A estratégia do candidato à presidência da Câmara dos Deputados, Marcelo Freixo (PSOL), é bem simples. Colar a imagem de Rodrigo Maia (DEM) seu principal adversário, em Bolsonaro (PSL). Assim como o candidato a presidente, Guilherme Boulos (PSOL), dizia que o ex-militar era um dos “50 tons de Temer”, Freixo quer fazer crer que o “Botafogo” da lista da Odebrecht será o grande cão de guarda das pautas conservadoras.
E é mesmo. A aposta de Freixo é criar a pressão externa na sociedade, principalmente na militância de esquerda, para que seu nome ganhe força e possa constranger parlamentares a adotar uma candidatura que possa ser um freio a pauta de extrema direita.
Mas o PSOL e os parlamentares de oposição sabem que a roda interna da Câmara não funciona assim. Na logística própria – e que a maioria da população, sabidamente, não entende -, é perfeitamente possível uma aliança entre os radicais do PSL e os carguistas do PDT e do PCdoB. Para esses, é o toma lá, da cá que está em jogo. Ambos lados assumem sem nenhum constrangimento.
A deputada federal Joice Hasselmann, foi uma das primeiras a mudar de lado. Crítica a Maia antes de ser eleita, admitiu que ganhar espaço na mesa diretora é fundamental para tocar os projetos. É a real política e a hipocrisia andando juntas.
O mesmo argumento foi utilizado pelo líder do PCdoB, Orlando Silva. “No caso das eleições para o comando das casas legislativas, os debates giram entorno da reafirmação da autonomia do poder e não submissão ao Executivo, dos compromissos com a manutenção da democracia interna da Casa, do respeito ao regimento e à proporcionalidade para distribuição dos espaços na mesa diretora, em comissões, relatorias”, justificou.

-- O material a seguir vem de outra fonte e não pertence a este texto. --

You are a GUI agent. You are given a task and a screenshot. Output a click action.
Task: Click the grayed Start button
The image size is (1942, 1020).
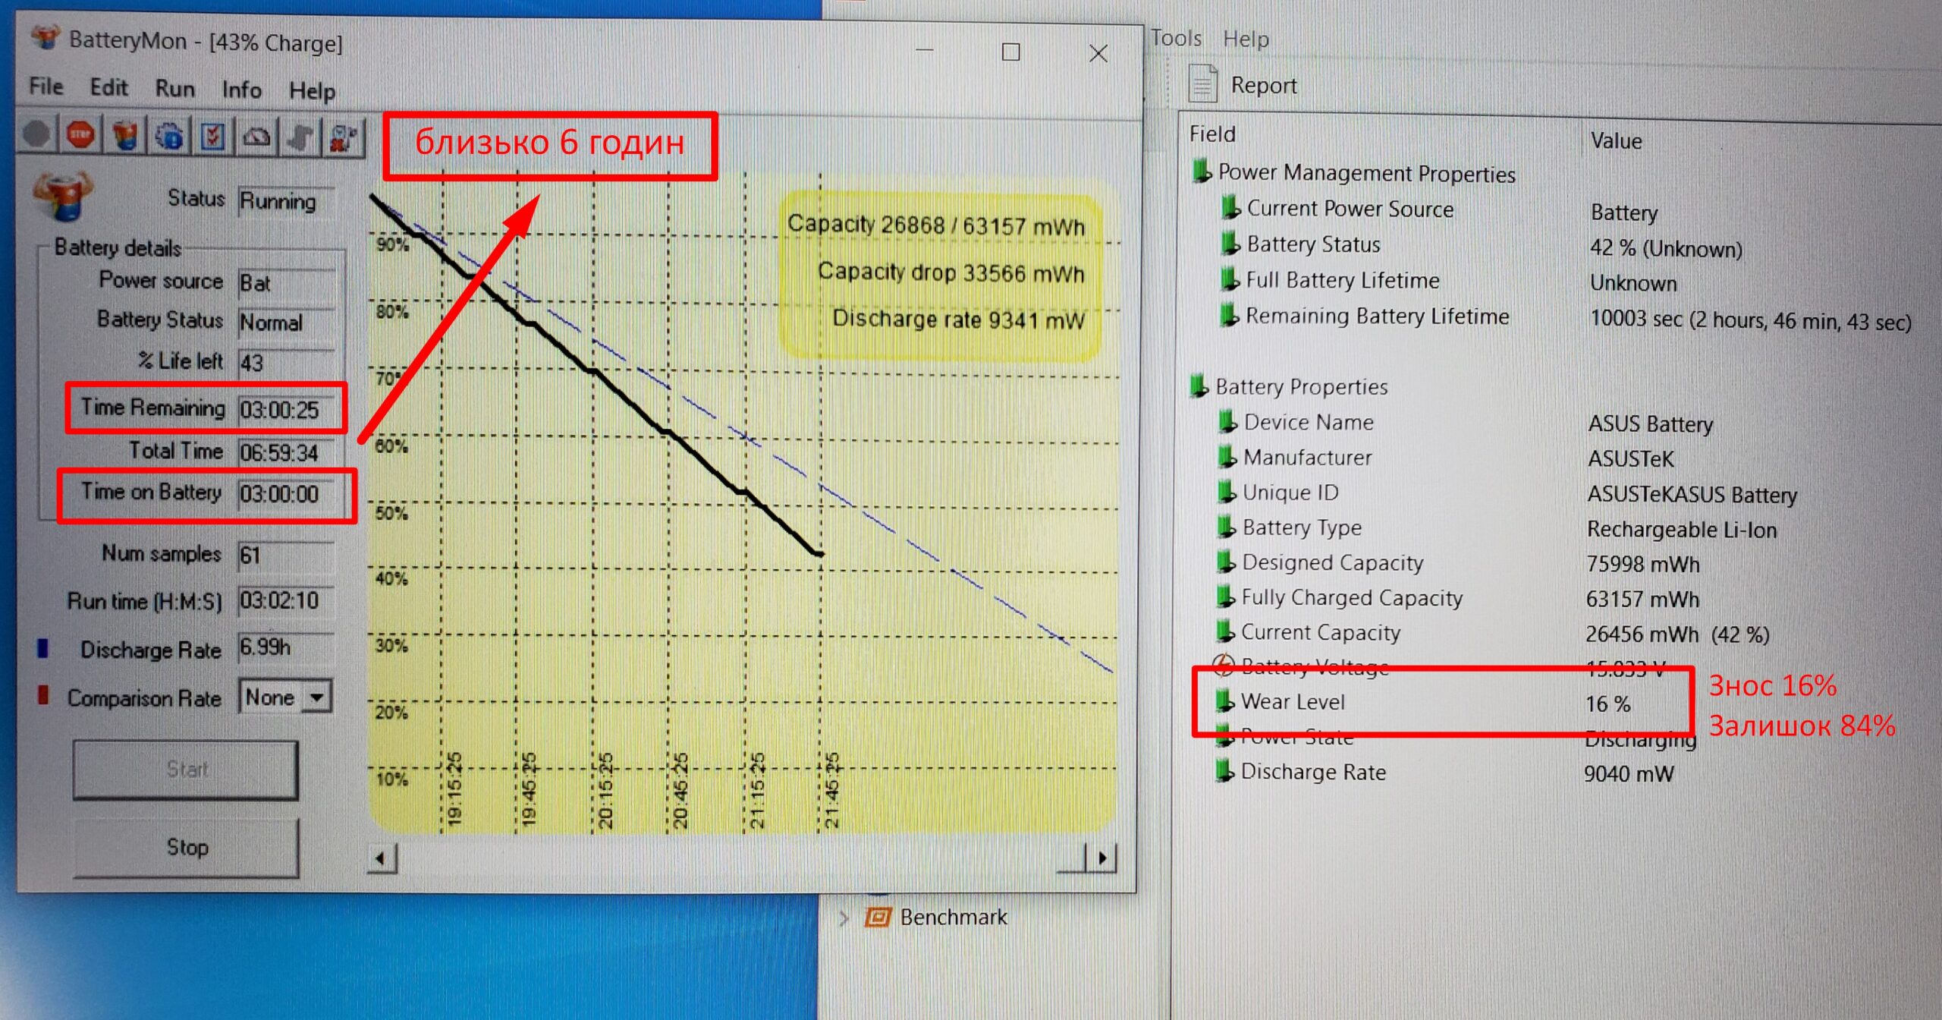pyautogui.click(x=186, y=770)
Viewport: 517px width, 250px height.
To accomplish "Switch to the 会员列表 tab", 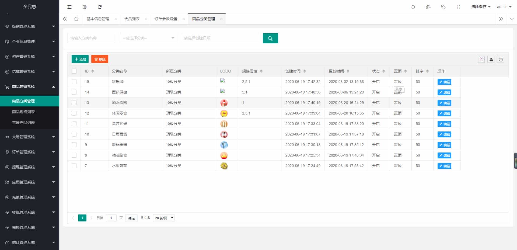I will point(132,19).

O argumento, por outro lado, assim como o PDT, que justifica seu apoio a Maia com o famoso “mas e o PT”, revela uma política de quem não sabe perder. Marcelo Freixo, e o próprio PT, mais o PSB, lançam uma candidatura de oposição sabendo que provavelmente serão derrotados. No entanto, também tem consciência que essa derrota fortalece seu papel de liderança junto a militância, a ativistas e sindicatos. E no final das contas, é o povo na rua, não o cargo em uma comissão e o beija mão do poder, que terá potencial para barrar reformas da previdência e a institucionalização da perseguição a movimentos sociais e minorias.